Re: IPO of an Open Source Project

On 12/14/12 08:42, Melvin Carvalho wrote:
> Im interested in IPOing an Open Source Project

Interesting. :)

> The Project will issue 10 million credits
> 
> Credits will either be

Will the 'credit' be guaranteed to be a virtual currency? If not, we're
going to be knee-deep in regulations before we begin. :)

> A) Traded on the open web for other resources, money, time, bitcoin 
> etc.

In general, if you are exchanging some form of future promise for
fiat-backed currency, then you're selling a security and you fall under
securities regulations in your country. So, you'll have to be more
specific here because the path you take effects a number of the
technical requirements of a system that can do such a thing.

I think you're effectively talking about crowdfunding a project? There
are already some regulations in the UK for this that have shown some
promise. Crowdfunding is typically broken into three areas:

1. Forgive-able gifts/product pre-purchases (gift/award-based). Think
   KickStarter, Kiva, IndieGoGo.
2. Equity-based investment (ownership exchanged for money). Think
   BankToTheFuture, Fundable, AngelList.
3. Debt-based investment (loans given in exchange for future repayment
   plus interest). Think Abundance Generation, Lending Club, Prosper.

You'll have to narrow each of these things down before we can know what
sort of regulations are going to be in play.

> B) Awarded by project managers to contributors

Unless there is a stable metric... or unless money isn't involved at
all, this could generate a number of really nasty lawsuits. How are
rewards fairly applied to project participants?

You may be able to get away with something that basically says that
rewards are based on the decisions made by publicly elected project
participants. That would absolve the founders of the project from much,
but not all, of the legal hassle of minority-shareholder lawsuits.

> The advantage of this is to accelerate / kickstart the project to get
> it up and running faster, and reward contributions.

Do you think people would be interested in these 'credit's if they are
not tied to a real-world currency in some way from the start?

Many developers might, since they're already contributing to Open Source
projects for "free".

> What I would like to do is create a description of the credits such 
> that they will give value, either a honor system promise of future 
> dividends from the project, or voting rights, similar to the way that
> equity IPOs work today.

If you do a promise of future dividends, and money enters the equation
at any point, then you're selling securities.

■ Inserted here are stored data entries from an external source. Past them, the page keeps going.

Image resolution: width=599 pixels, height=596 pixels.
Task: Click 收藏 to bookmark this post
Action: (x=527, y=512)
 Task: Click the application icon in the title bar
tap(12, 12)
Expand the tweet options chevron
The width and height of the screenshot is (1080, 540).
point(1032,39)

So, I'm assuming that you
mean something along these lines:

There will be 10 million credits that will have absolutely no value
whatsoever in the beginning. The only way of earning credits is to work
on the open source project (option B above). Credits will be conferred
to the worker based on a pre-agreed-upon scheme (such as major lines of
code committed, or work hours worked times an 'impact' multiplier -
developers are paid more than copy writers, etc.). There will be an
elected group of project leaders that will make all major decisions,
where some decisions will need something like a 2/3rd majority.

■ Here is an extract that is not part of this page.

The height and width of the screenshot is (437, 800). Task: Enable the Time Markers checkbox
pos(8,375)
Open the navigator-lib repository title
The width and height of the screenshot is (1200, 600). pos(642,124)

At some point, the project will start earning money, and a percentage of
that money would be classified as a dividend. The dividends are paid out
to each project participant according to the percentage share of the
total number of issued credits. You might be able to classify these as
gifts, but even those need to be tracked by the country's taxing
authority (IRS, HMRC, etc).

This is typically how most businesses are incorporated, so this system
would basically automate the way that most sweat-equity-based companies
are doing today.

> After issuing a tranche of credits let them trade on secondary 
> markets. This could be interesting it itself as you could see an open
> source stock market with projects rising and falling over time, and
> providing valuable metrics as to which projects are gaining traction

This is a can of worms that I'm just going to ignore for now. Lots of
regulatory rules involved here and something we can't tackle at present.

> Do you think we're at the stage where we can do this now?

PaySwarm is at the stage where it could handle fund raising and
disbursement of funds in USD.

We don't have alternative currencies supported yet, so the tranche of
credits would have to be managed outside of the system. The same with
tracking who has how many credits. We /could/ implement the alternative
currencies stuff, but someone else could just as easily implement it in
their OSSIPO project. For example, tie github accounts to the number of
credits the worker has earned. To send a dividend, just associate their
PaySwarm account with the worker and send out a big blast of payments.

You could have the OSS project register their public key w/ the PaySwarm
Authority and digitally sign agreements (JSON-LD documents) stating the
details of any agreement made between the project and the worker. This
creates a verifiable paper-trail for the number of credits disbursed,
the reason they were disbursed, the expectation of the use of the
credits in the future, etc.

So, the answer to your question is mixed:

No, we can't do the credits/alternative currency stuff via PaySwarm yet
(but it is on the roadmap).
Yes, PaySwarm can handle the disbursements.
Yes, PaySwarm (via Web Keys) can be used to digitally sign agreements.

Once you respond to the questions/assumptions I make above, we might be
able to narrow it down a little more.

-- manu

-- 
Manu Sporny (skype: msporny, twitter: manusporny)
President/CEO - Digital Bazaar, Inc.